* **PROMPT 1**: In the issue about running MSA locally, which switch does the poster want to use to run MMseqs2 locally?
* **PROMPT 2**: Repeat, word for word, everything from "This issue is" down to "for your help!" in the issue about running MSA locally.

* **DOCUMENT PASSAGE**:

* * * * * * * * *

Running MSA locally #189

Closed drewaight closed 2 years ago

drewaight commented 2 years ago

This issue is similar to #142 which was closed but no solution was provided. Rather than use the webserver (https://a3m.mmseqs.com/) I would prefer to run the MMseq2 locally with the --host-url switch. MMseqs2 works fine on my HPC (installed either through conda or compiled), and I can install and set up the databases described here (https://colabfold.mmseqs.com/), but this is not a webserver per se with a url. Is there a way to simply run the MSA using MMseq2 CLI locally?

Perhaps there is something I am not understanding. Thanks so much for your help!

* * * * * * * * *

* **DATA EXTRACT**:
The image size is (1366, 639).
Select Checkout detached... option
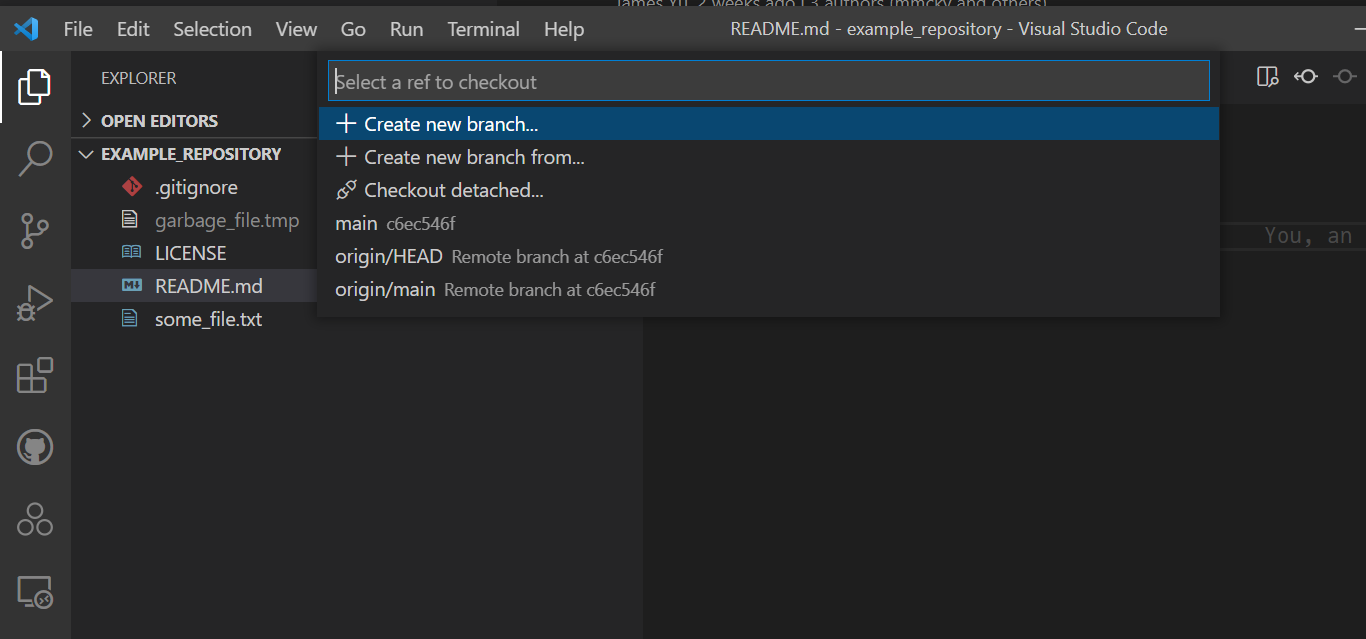[453, 190]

* * * * * * * * *

* **TASK RESPONSE 1**: The --host-url switch.

* **TASK RESPONSE 2**:
This issue is similar to #142 which was closed but no solution was provided. Rather than use the webserver (https://a3m.mmseqs.com/) I would prefer to run the MMseq2 locally with the --host-url switch. MMseqs2 works fine on my HPC (installed either through conda or compiled), and I can install and set up the databases described here (https://colabfold.mmseqs.com/), but this is not a webserver per se with a url. Is there a way to simply run the MSA using MMseq2 CLI locally?

Perhaps there is something I am not understanding. Thanks so much for your help!